_Records shown_
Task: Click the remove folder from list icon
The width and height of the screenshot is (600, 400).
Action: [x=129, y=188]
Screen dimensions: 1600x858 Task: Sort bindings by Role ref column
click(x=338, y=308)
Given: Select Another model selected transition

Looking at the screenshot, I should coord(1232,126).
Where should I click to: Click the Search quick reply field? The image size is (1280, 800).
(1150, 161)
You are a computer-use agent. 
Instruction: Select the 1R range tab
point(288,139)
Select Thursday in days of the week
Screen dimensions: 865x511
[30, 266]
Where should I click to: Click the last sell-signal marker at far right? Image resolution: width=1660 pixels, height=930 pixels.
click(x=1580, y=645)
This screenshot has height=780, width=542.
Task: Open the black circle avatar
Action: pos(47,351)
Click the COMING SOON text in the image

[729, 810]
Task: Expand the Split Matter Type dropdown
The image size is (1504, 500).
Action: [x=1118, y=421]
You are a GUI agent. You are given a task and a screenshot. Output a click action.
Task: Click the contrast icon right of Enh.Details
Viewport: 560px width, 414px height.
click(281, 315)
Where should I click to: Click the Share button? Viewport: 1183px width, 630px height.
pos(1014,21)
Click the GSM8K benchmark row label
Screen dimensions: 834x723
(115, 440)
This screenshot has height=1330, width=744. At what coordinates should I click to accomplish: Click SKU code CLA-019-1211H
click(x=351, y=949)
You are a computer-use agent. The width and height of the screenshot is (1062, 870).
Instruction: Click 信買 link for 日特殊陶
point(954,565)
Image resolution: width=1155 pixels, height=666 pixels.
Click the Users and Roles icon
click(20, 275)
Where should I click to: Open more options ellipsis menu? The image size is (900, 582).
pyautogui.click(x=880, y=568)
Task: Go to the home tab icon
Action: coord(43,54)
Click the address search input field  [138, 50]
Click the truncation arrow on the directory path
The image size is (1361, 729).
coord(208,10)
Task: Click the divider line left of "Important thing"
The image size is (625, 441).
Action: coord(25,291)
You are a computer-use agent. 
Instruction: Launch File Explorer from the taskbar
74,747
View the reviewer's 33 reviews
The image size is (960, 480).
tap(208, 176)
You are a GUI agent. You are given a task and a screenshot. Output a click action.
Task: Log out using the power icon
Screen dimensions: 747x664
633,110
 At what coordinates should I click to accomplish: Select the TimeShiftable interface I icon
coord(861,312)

_Work to complete_
The line containing "View the reviewer's 33 reviews" marks where to begin; copy it and every later line exactly, through the end of the data.

_Answer box_
View the reviewer's 33 reviews
The image size is (960, 480).
tap(208, 176)
You are a GUI agent. You are given a task and a screenshot. Output a click action.
Task: Log out using the power icon
Screen dimensions: 747x664
633,110
 At what coordinates should I click to accomplish: Select the TimeShiftable interface I icon
coord(861,312)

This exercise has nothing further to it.